Sec. 21(f). Prohibited forms of election propaganda. —

It is unlawful:

xxx xxx xxx

(f) To draw, paint, inscribe, post, display or publicly exhibit any election propaganda in any place, whether
public or private, mobile or stationary, except in the COMELEC common posted areas and/or billboards, at
the campaign headquarters of the candidate or political party, organization or coalition, or at the
candidate's own residential house or one of his residential houses, if he has more than one: Provided, that
such posters or election propaganda shall not exceed two (2) feet by three (3) feet in size.

-Petitioner Blo Umpar Adiong, a senatorial candidate in the May 11, 1992 elections now assails
the COMELEC's Resolution insofar as it prohibits the posting of decals and stickers in "mobile"
places like cars and other moving vehicles. According to him such prohibition is violative of
Section 82 of the Omnibus Election Code and Section 11(a) of Republic Act No. 6646. In addition,
the petitioner believes that with the ban on radio, television and print political advertisements,
he, being a neophyte in the field of politics stands to suffer grave and irreparable injury with this
prohibition. The posting of decals and stickers on cars and other moving vehicles would be his
last medium to inform the electorate that he is a senatorial candidate in the May 11, 1992
elections. Finally, the petitioner states that as of February 22, 1992 (the date of the petition) he
has not received any notice from any of the Election Registrars in the entire country as to the
location of the supposed "Comelec Poster Areas."

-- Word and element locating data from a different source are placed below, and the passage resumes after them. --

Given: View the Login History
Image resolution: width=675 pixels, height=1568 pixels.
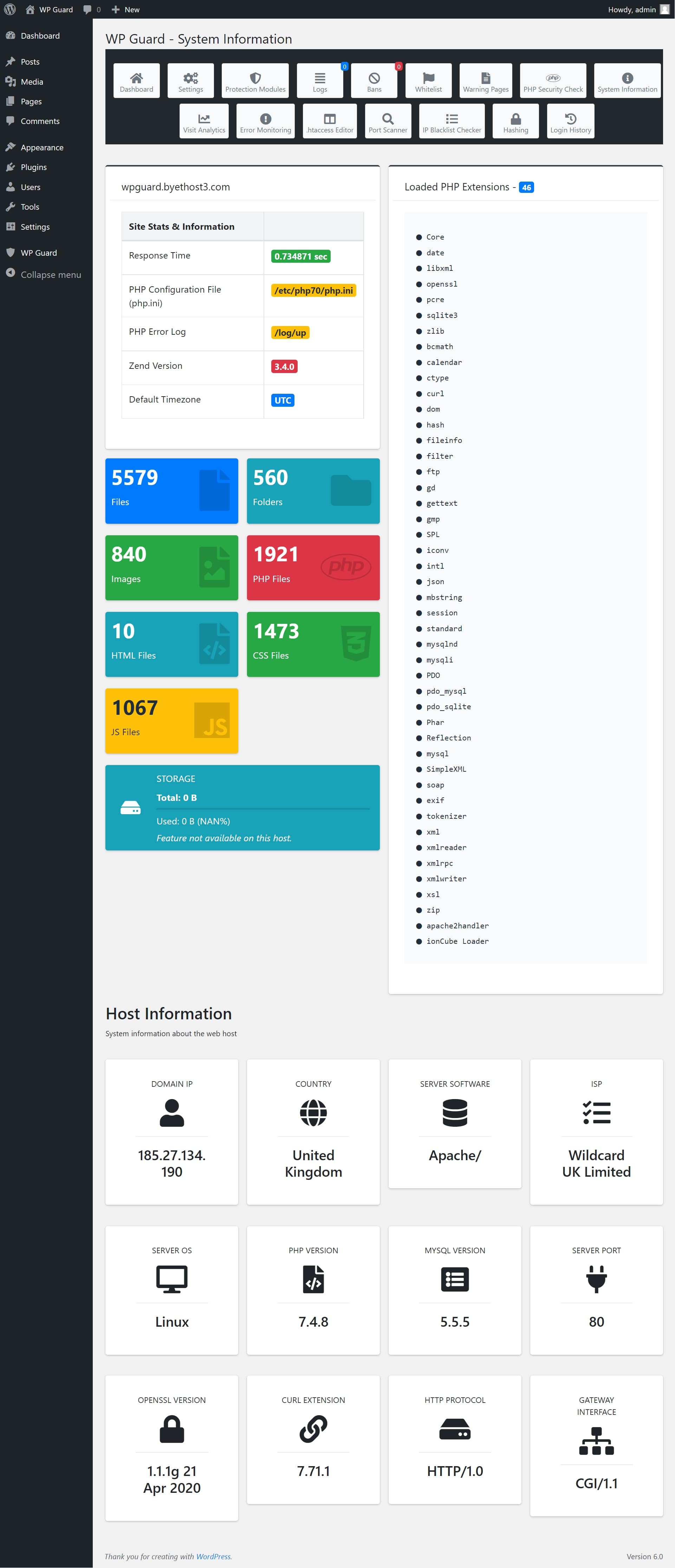Looking at the screenshot, I should pos(570,120).
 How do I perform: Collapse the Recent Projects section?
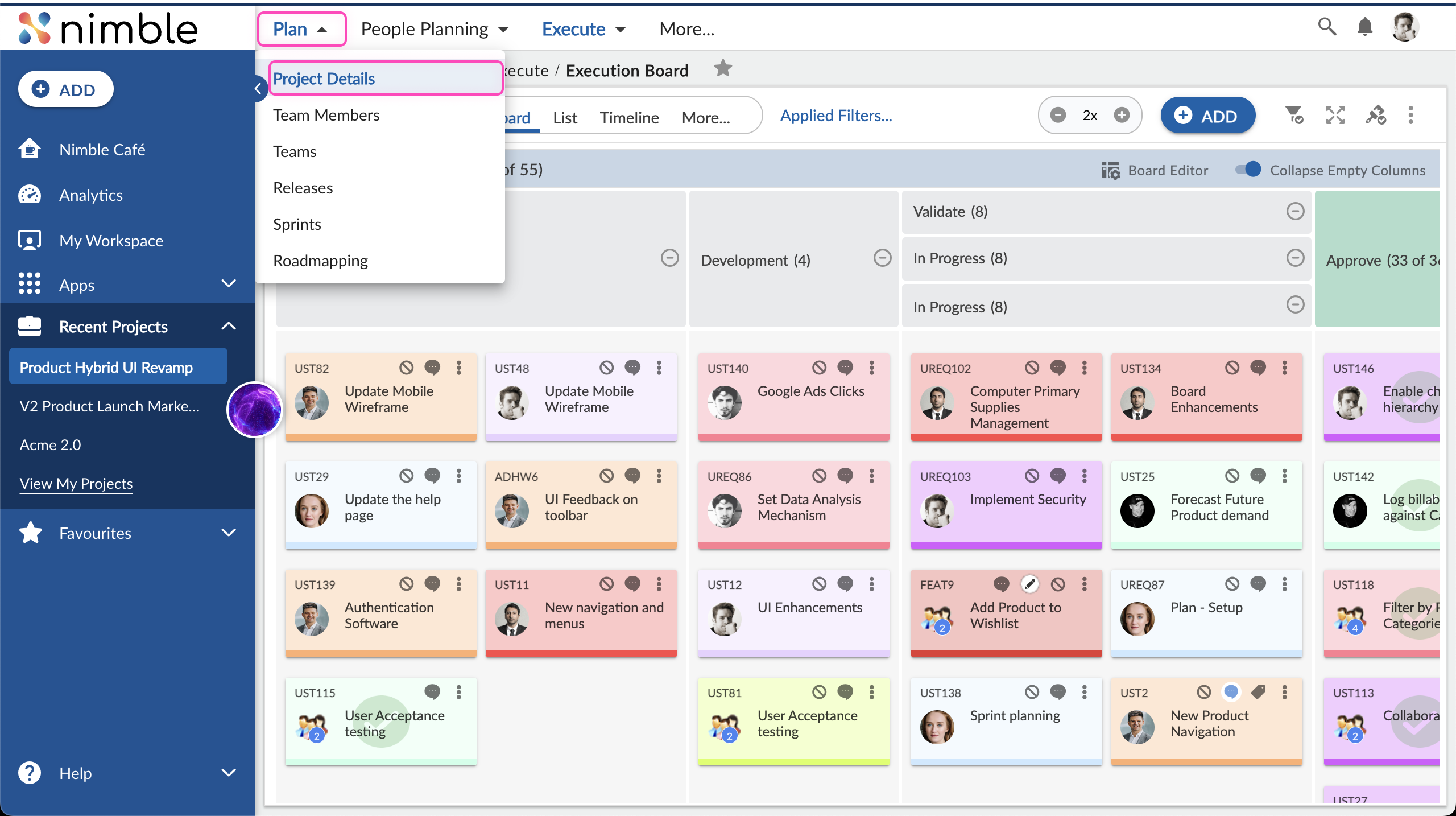[x=229, y=326]

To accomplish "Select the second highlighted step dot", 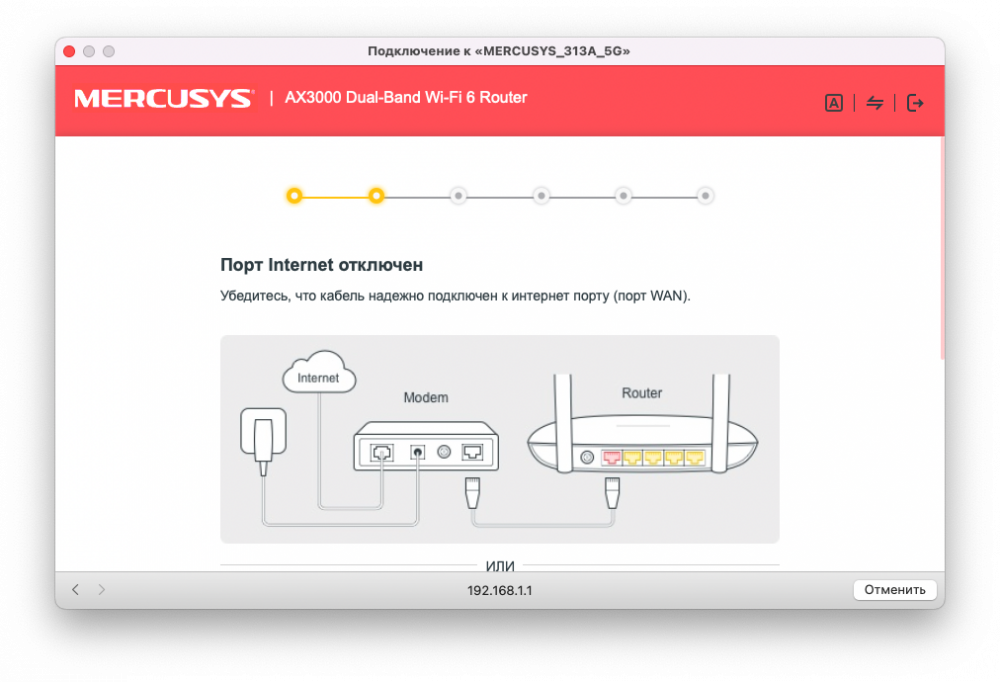I will pos(376,196).
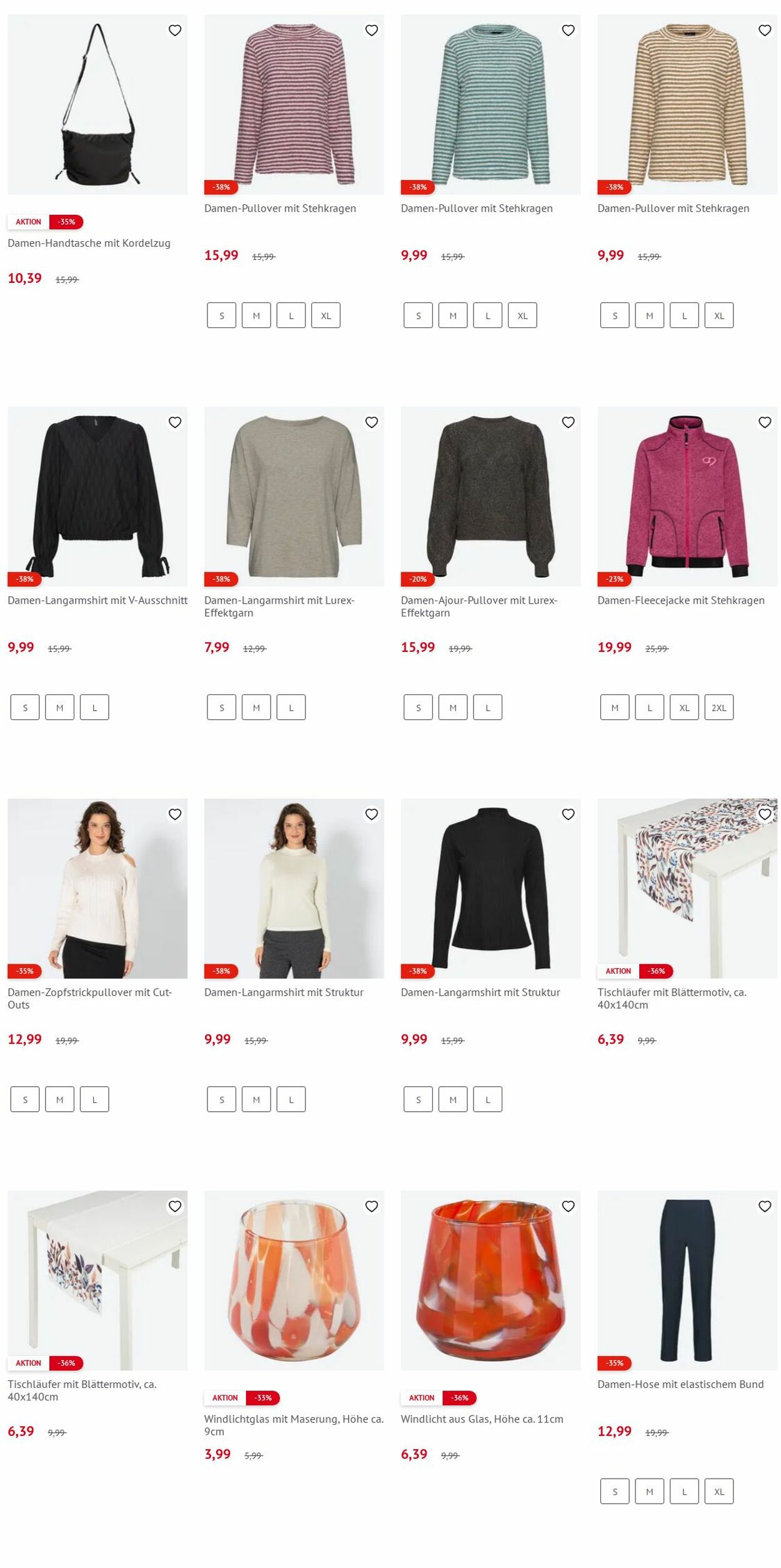This screenshot has width=781, height=1568.
Task: Choose size L for Damen-Ajour-Pullover mit Lurex
Action: click(488, 707)
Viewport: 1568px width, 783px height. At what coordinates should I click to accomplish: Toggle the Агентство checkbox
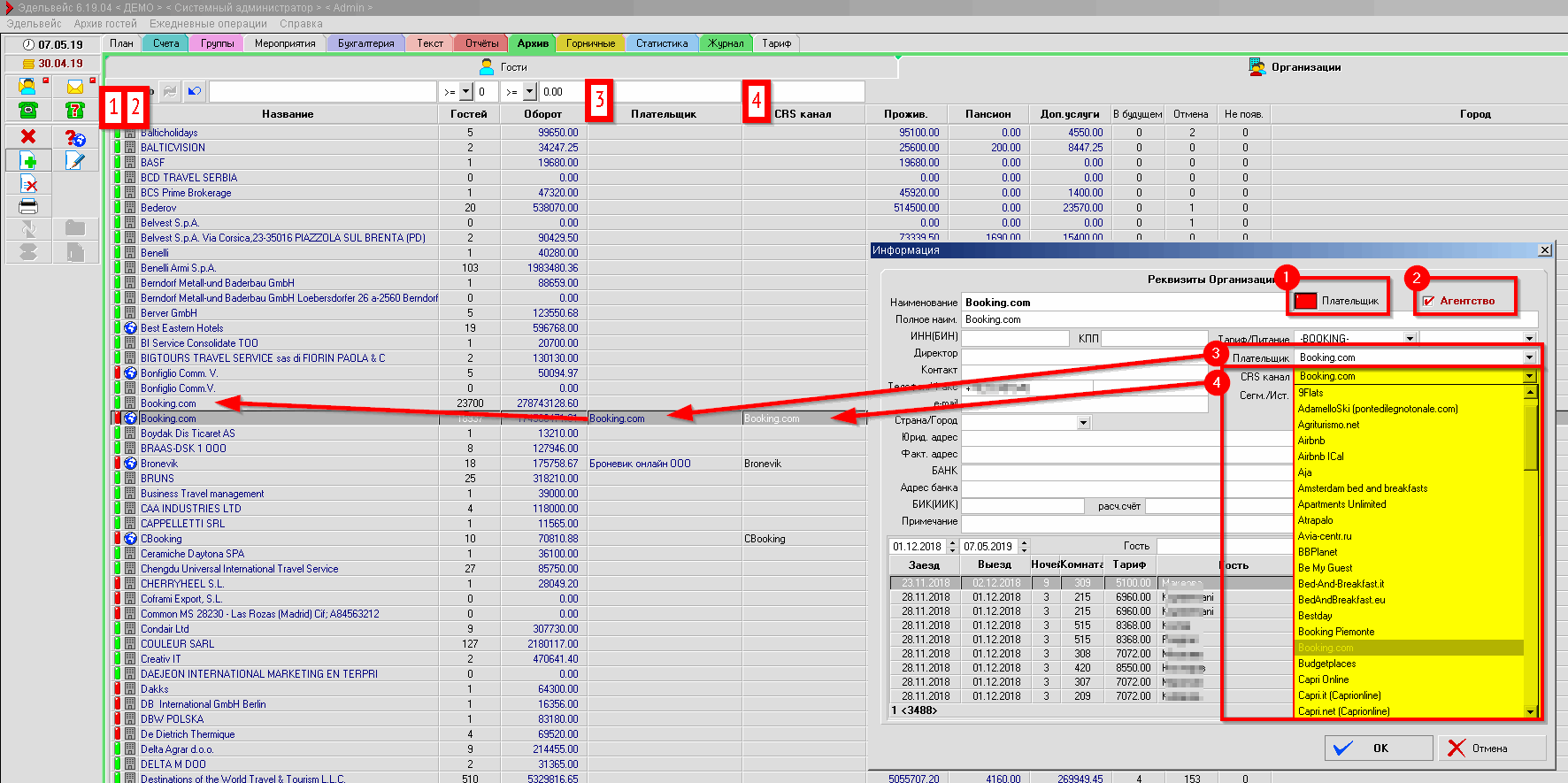[1428, 301]
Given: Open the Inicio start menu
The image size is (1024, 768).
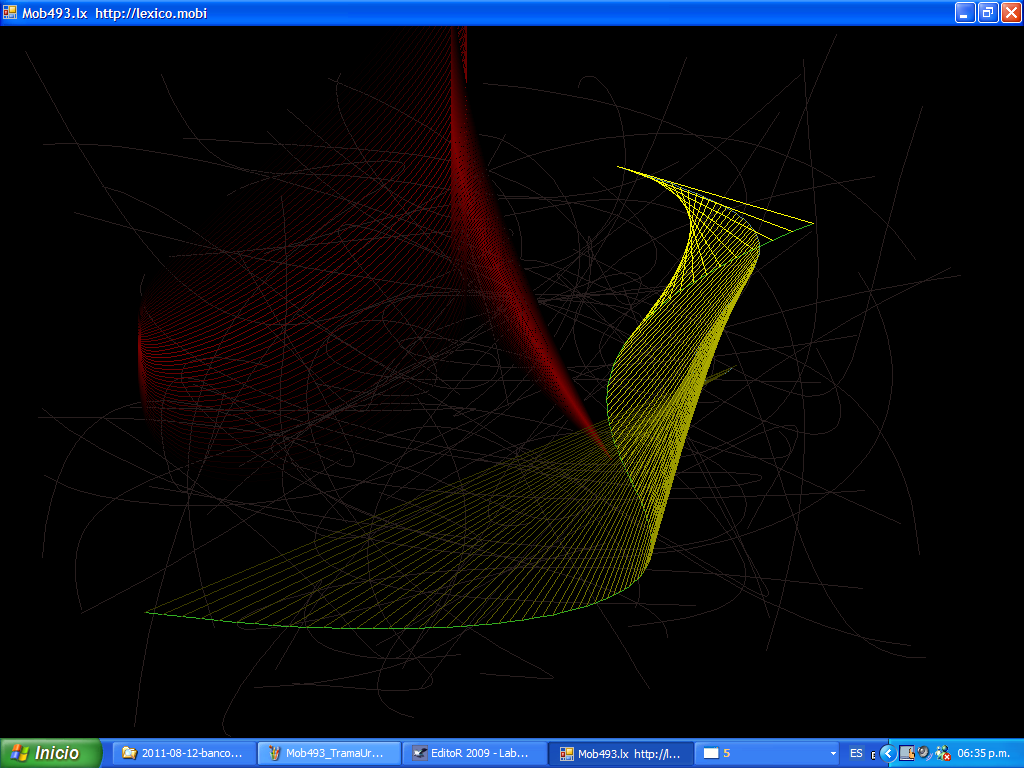Looking at the screenshot, I should (x=51, y=753).
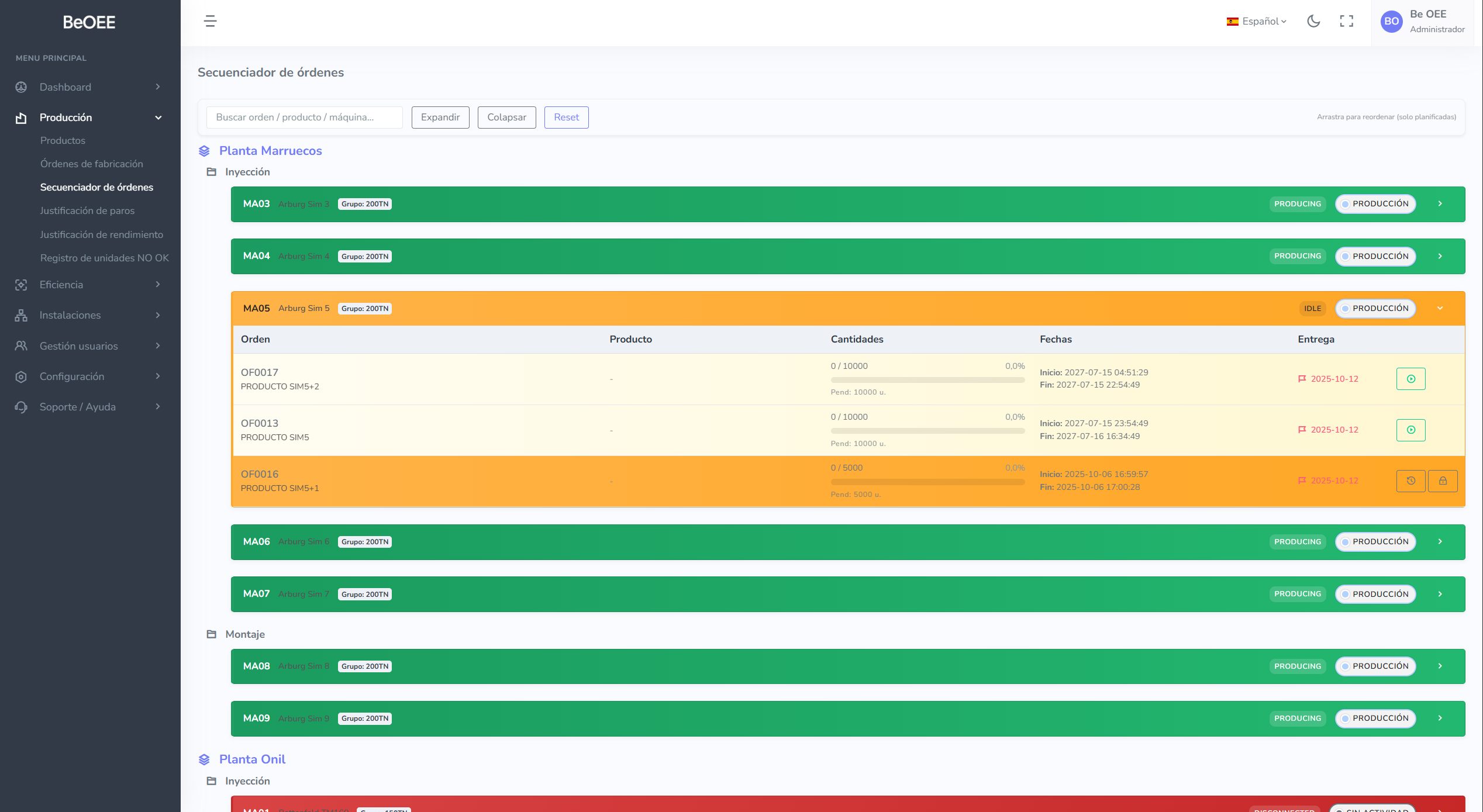The width and height of the screenshot is (1483, 812).
Task: Toggle dark mode moon icon
Action: coord(1313,22)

Issue: WON the COMELEC may prohibit the posting of decals and stickers on "mobile" places,
public or private, and limit their location or publication to the authorized posting areas that it
fixes.

Held:
-The prohibition on posting of decals and stickers on “mobile” places whether public or private
except in authorized areas designated by the COMELEC becomes censorship which cannot be
justified by the Constitution.

-The posting of decals and stickers on cars, calesas, tricycles, pedicabs and other moving
vehicles needs the consent of the owner of the vehicle. Hence, the preference of the citizen
becomes crucial in this kind of election propaganda not the financial resources of the candidate.
Whether the candidate is rich and, therefore, can afford to doleout more decals and stickers or
poor and without the means to spread out the same number of decals and stickers is not as
important as the right of the owner to freely express his choice and exercise his right of free
speech. The owner can even prepare his own decals or stickers for posting on his personal
property. To strike down this right and enjoin it is impermissible encroachment of his liberties.